In this photo taken Oct. 19, 2010, Washington Wizards guard John Wall (2) jumps high to the basket against the Detroit Pistons in an NBA preseason basketball game in Toledo, Ohio. Wall begins a new era for the Wizards on Thursday night, Oct. 28, 2010, opening the regular season against the Orlando Magic in a matchup featuring past and present top picks and the opening of the NBA's newest arena. (AP Photo/Tony Dejak)
Every rookie has his breaking point. The moment when he stops being politically correct and really lets his opinions fly.

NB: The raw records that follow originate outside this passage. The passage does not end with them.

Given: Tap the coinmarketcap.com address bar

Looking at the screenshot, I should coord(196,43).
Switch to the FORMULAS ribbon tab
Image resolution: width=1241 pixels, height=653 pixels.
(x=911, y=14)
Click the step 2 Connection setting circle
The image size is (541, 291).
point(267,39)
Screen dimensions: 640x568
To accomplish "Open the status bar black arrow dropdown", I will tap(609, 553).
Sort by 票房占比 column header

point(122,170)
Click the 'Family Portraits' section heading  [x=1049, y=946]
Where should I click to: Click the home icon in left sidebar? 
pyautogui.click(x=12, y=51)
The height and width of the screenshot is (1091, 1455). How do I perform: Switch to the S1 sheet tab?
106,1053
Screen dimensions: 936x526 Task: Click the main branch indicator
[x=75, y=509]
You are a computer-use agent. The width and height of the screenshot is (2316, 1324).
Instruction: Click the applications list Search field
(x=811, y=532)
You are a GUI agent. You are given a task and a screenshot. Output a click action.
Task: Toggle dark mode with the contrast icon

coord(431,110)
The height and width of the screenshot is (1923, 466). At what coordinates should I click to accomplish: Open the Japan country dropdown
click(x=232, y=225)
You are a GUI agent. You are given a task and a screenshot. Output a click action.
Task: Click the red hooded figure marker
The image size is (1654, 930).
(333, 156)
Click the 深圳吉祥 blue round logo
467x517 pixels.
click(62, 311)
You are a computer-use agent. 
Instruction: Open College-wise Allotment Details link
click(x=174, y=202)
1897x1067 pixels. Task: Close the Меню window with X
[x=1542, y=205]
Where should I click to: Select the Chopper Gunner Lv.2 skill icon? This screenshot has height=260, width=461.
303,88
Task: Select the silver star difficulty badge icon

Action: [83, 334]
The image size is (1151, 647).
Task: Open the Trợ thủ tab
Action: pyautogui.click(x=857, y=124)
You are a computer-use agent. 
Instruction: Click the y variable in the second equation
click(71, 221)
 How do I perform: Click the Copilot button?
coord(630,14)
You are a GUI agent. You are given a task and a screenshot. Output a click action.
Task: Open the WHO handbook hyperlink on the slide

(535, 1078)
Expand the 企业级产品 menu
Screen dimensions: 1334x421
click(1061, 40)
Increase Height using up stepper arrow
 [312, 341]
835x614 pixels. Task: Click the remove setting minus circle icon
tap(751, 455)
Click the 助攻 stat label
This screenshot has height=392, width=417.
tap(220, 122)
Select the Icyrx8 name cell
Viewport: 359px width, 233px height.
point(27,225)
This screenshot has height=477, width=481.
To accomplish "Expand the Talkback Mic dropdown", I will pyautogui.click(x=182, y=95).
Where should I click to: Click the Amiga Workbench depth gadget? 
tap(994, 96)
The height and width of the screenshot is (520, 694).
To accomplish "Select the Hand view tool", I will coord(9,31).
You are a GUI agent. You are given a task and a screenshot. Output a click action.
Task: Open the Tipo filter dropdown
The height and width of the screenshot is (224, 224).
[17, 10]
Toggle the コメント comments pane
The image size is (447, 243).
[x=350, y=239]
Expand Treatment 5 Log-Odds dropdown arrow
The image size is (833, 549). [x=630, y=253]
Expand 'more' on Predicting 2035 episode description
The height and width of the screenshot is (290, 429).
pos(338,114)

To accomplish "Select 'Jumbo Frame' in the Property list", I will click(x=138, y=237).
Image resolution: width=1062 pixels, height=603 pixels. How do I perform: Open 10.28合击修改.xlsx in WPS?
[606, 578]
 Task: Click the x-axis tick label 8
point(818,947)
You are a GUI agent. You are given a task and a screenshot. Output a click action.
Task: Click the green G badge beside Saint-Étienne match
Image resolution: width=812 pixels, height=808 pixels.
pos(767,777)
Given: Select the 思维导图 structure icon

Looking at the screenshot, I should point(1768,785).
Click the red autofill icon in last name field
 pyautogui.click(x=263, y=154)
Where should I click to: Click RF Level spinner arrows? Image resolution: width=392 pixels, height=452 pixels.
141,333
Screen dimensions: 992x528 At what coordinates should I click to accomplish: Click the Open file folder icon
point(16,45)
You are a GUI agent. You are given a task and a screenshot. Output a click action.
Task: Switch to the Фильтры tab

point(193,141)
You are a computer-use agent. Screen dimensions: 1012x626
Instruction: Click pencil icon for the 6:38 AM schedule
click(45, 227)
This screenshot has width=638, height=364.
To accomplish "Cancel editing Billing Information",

"Until we find five guys that really want to fight, compete and care the whole time, it's really going to be tough," Wall said.
It’ll take more than five guys, but we’ll set that aside for now. Wall is annoyed. He’s angry. He’s tired of losing.
It’s about time.
Wall needs to develop, and if he doesn’t have positive talent surrounding him, he’s not going to. This is not lost on Wall:
“I’m listening to my coaching and development, and they don’t want me to get in no losing mind set. But it’s just so frustrating to see that certain guys seem like they don’t have the effort to be out there, like they don’t care.”
Maybe this is exactly what Wall needs to propel him into the leadership role that the coaches want to see him in.
JaVale McGee said he’s "tired of losing. Tensions build up when you're tired of losing."
Listening to these guys talk, it seems like they’ve forgotten that they’re 15-41. They’ve been losing for a while and clearly lack the maturity to handle it. Blatche and JaVale got into a scuffle off of the court in December. In Wednesday night’s loss, JaVale got into a shouting match with coaches during the game.
With that level of disrespect for each other and their coaches, it won’t matter how much of a leader Wall ends up being. That type of behavior is toxic.
As for Wall, he’s not asking for much from his teammates.
“That’s one thing I’ve always did my whole life is compete, and that’s all we asking for from everybody.”